The cop Adara had elbowed rushing to cut off the horses but tripping over a woman who’d fallen down and dropping his gun in the process. A distraction. The burly bruiser screaming like a frightened child and throwing people from his path as he fled from the evil creatures. A distraction.
The horses taking careful aim at the most densely packed parts of the panicked crush before they breathed wide streams of fire that engulfed dozens at a time. A distraction. The imps that had surrounded Maynard Avenue and cut off the fleeing flow by tearing people limb from limb. A distraction.
God shards, Adara was certain, did not activate on their own. They activated as the result of a significant external stimulus.
In a person, a god shard reacted to fear and determination. But an inanimate object, like a building, didn’t feel human emotions. So the event that provoked the shard embedded in the firm of Barnaby and Pruitt to glow brighter than the sun must have been something more tangible than emotion, something more physical. Something rougher than first responders clearing the floors for dead and wounded. Something that caused actual damage to the shard’s container.

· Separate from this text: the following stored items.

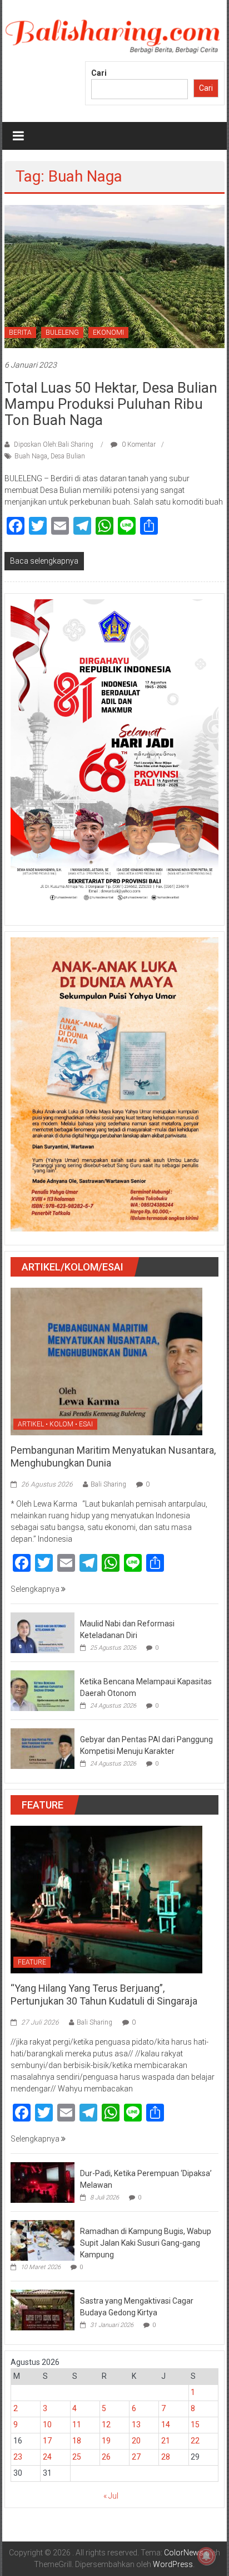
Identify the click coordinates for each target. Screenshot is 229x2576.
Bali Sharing (108, 1484)
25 (76, 2456)
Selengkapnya (36, 1589)
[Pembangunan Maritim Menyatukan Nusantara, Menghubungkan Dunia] (106, 1360)
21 (165, 2440)
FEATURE (32, 1962)
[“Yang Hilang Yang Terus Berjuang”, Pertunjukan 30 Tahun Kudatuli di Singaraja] (106, 1898)
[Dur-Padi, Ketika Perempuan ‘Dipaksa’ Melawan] (42, 2181)
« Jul (110, 2495)
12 (106, 2424)
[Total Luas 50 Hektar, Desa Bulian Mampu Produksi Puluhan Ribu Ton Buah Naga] (114, 275)
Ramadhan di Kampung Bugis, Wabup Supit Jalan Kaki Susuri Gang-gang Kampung (145, 2243)
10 (47, 2424)
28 (165, 2456)
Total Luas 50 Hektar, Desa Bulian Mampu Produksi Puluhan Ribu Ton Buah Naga (110, 403)
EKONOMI (108, 332)
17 (47, 2440)
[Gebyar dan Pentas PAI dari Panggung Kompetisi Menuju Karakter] (42, 1747)
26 (106, 2456)
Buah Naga (30, 456)
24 (47, 2456)
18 (76, 2440)
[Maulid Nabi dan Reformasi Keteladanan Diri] (42, 1631)
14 (165, 2424)
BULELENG (62, 332)
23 (17, 2456)
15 (195, 2424)
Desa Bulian (68, 456)
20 (136, 2440)
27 (136, 2456)
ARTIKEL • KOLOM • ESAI (55, 1424)
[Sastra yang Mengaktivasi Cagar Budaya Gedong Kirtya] (42, 2309)
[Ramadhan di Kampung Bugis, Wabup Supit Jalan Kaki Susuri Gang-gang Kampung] (42, 2239)
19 (106, 2440)
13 (136, 2424)
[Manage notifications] (206, 2556)
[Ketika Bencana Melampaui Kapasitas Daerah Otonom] (42, 1689)
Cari (99, 73)
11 (76, 2424)
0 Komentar (138, 444)
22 (195, 2440)
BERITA (20, 332)
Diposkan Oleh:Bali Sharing (53, 444)
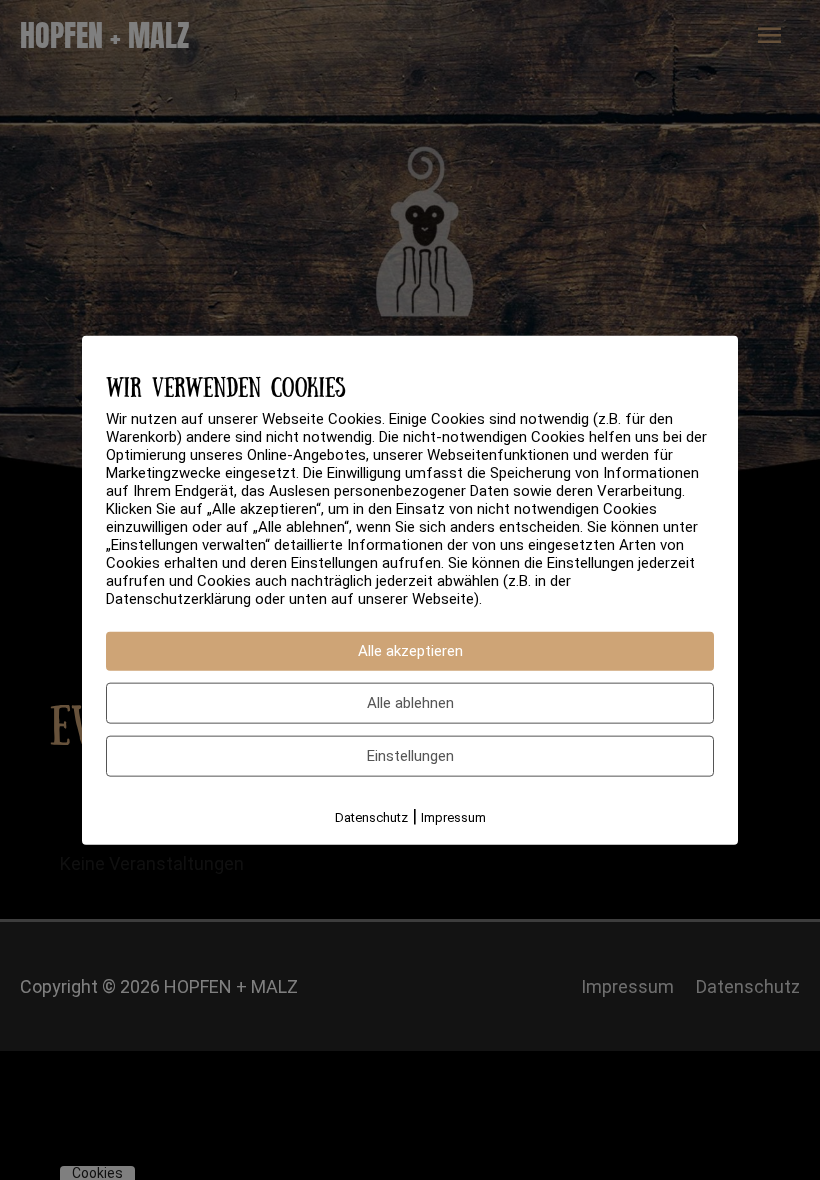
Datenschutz (371, 817)
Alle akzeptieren (410, 651)
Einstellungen (410, 756)
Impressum (453, 817)
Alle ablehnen (410, 703)
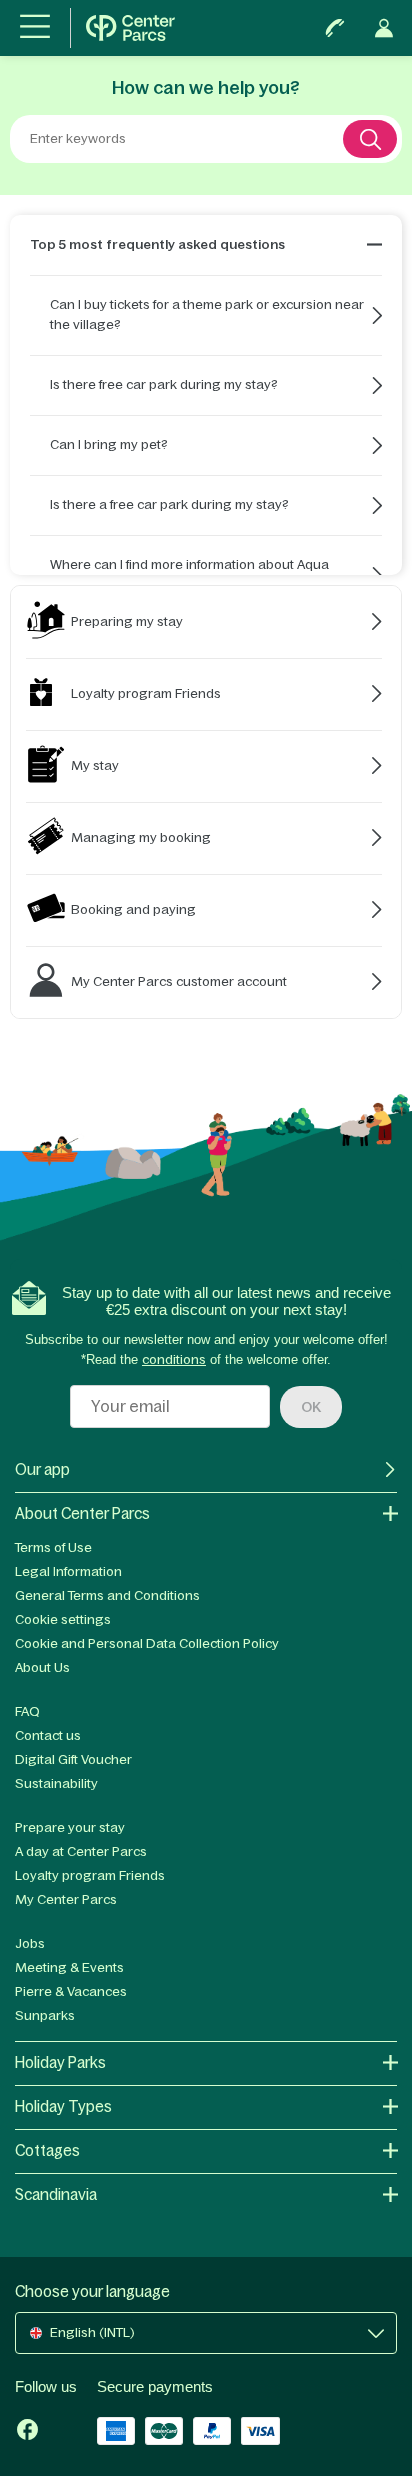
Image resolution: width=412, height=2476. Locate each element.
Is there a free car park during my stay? (169, 504)
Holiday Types (63, 2106)
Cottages (47, 2150)
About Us (42, 1667)
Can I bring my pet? (109, 444)
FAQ (27, 1711)
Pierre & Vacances (71, 1991)
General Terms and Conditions (107, 1595)
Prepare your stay (70, 1827)
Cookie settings (63, 1619)
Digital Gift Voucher (73, 1759)
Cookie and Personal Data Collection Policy (147, 1643)
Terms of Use (53, 1547)
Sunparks (45, 2015)
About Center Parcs (82, 1513)
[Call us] (335, 28)
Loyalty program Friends (90, 1875)
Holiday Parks (60, 2062)
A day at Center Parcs (81, 1851)
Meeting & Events (69, 1967)
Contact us (48, 1735)
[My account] (384, 28)
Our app (42, 1469)
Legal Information (68, 1571)
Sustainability (56, 1783)
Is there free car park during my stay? (164, 384)
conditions (174, 1359)
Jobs (30, 1943)
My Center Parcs (66, 1899)
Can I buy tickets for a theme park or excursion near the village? (207, 314)
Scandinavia (56, 2194)
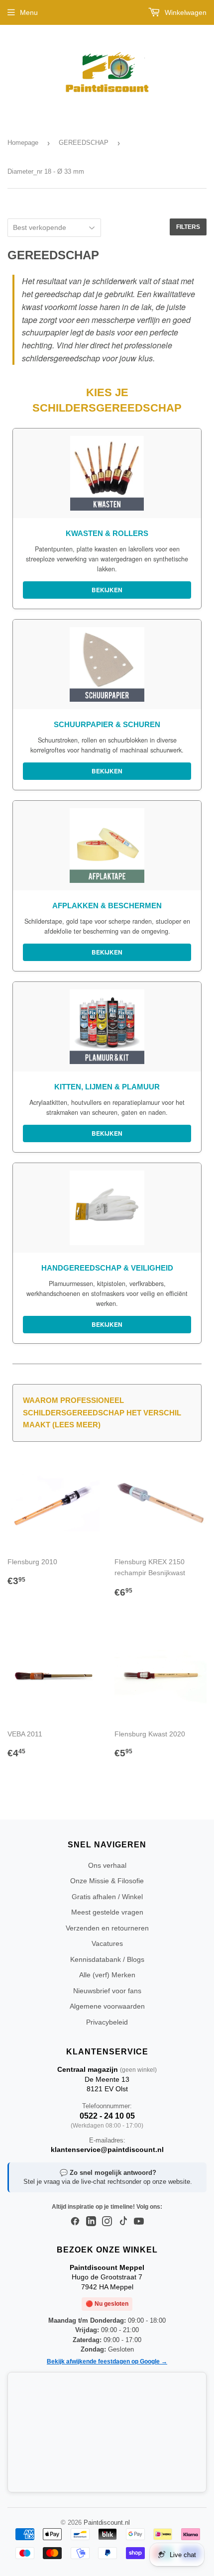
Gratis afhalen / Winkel (107, 1897)
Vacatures (107, 1943)
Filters (188, 226)
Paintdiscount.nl (107, 2522)
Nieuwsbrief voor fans (107, 1991)
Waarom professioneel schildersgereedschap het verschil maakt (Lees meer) (102, 1412)
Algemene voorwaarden (107, 2006)
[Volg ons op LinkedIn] (91, 2221)
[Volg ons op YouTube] (139, 2221)
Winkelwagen (185, 12)
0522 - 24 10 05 (107, 2116)
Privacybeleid (107, 2022)
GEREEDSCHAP (83, 142)
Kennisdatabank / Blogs (107, 1959)
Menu (29, 12)
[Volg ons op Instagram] (107, 2221)
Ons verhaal (107, 1865)
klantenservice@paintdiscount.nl (107, 2149)
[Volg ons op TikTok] (123, 2221)
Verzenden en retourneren (107, 1928)
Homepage (22, 142)
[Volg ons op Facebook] (75, 2221)
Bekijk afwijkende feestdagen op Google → (107, 2361)
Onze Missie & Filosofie (107, 1881)
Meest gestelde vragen (107, 1912)
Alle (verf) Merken (107, 1975)
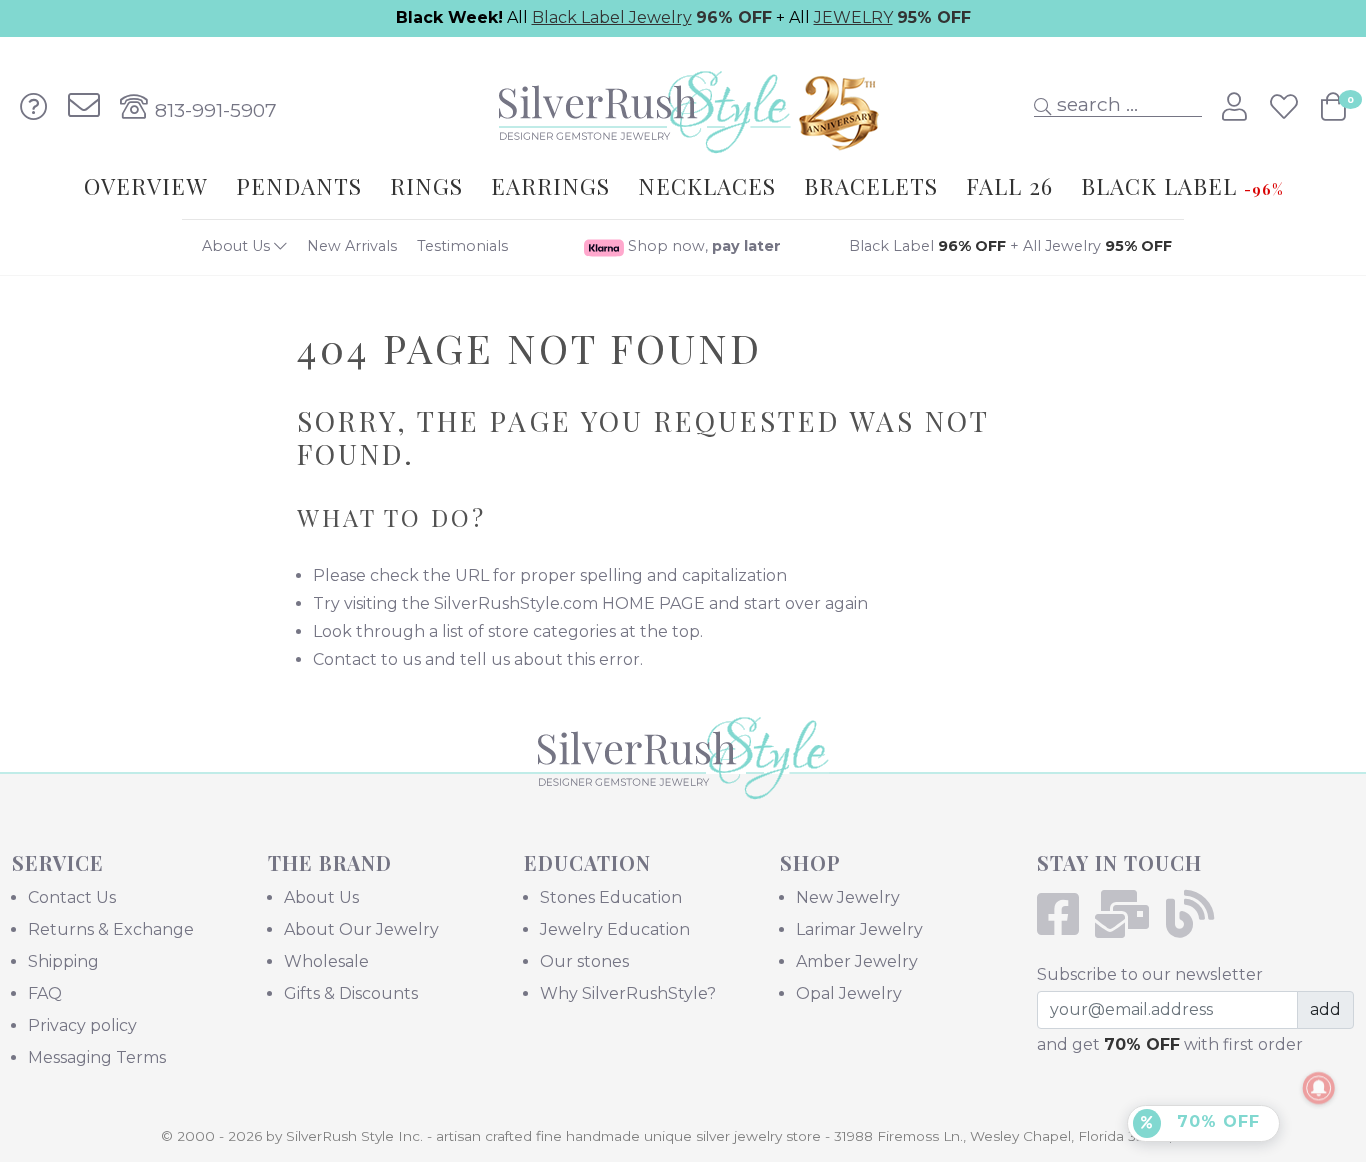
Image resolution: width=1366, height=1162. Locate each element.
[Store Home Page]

The greater demon. He’d gone to the Barnaby and Pruitt building to set off the shard on purpose. In so doing, he had drawn the entire city’s attention to the accounting firm, caused curious people to amass nearby, spurred the creation of hundreds of videos that billions could view on the internet.
The whole world had been captivated by the pillar of light, then awed by the appearance of a being that clearly wasn’t human, then shocked by the massacre in progress.
Ever
yone in Edgerton, everyone on Earth, was watching this revolting slaughter.
And no one was watching the Edgerton College campus.
The demons had manufactured a decoy war zone to draw attention away from their real staging area. To keep the gullible humans occupied for a few hours more, until the full breadth of the demon army was ready to ride across the city and burn the whole thing down.
A war zone complete with broken bodies lying still on cracked concrete. A war zone complete with men and women butchered indiscriminately. A war zone painted red with blood and frosted with black ash. A war zone doused in smoke like fog and lit by smoldering fires. A war zone juxtaposed against the backdrop of the brightly shining miracle that was the accounting firm of Barnaby and Pruitt.
Of course, demons would do nothing that didn’t make a mockery of God.
A thump against the store window drew Adara’s attention from the floor, where’d she cast her gaze so her eyes would stop drinking in the terrible sights. The petite teenage girl Adara had knocked to the ground a scant few minutes prior was sliding down the window glass, leaving trails of bloody fingerprints.
Half her face had been burned away by the arcing flames of the spectral horses. Somewhere along the way, her throat had been slit and was dribbling dark blood down the front of her snow-white blouse. She sank all the way to her knees, her mouth moving without sound, her eyes blinking but not seeing, fear etched deeply into her face even as her muscles slackened.
She mouthed one word that Adara understood—help—before she slumped over and succumbed to her wounds.
The girl couldn’t have been more than sixteen years old.
Adara stared at the bloody marks the girl had left on the window, and something inside her heart, inside her soul, inside her tattered mind, tore through the bars of its cage and broke free.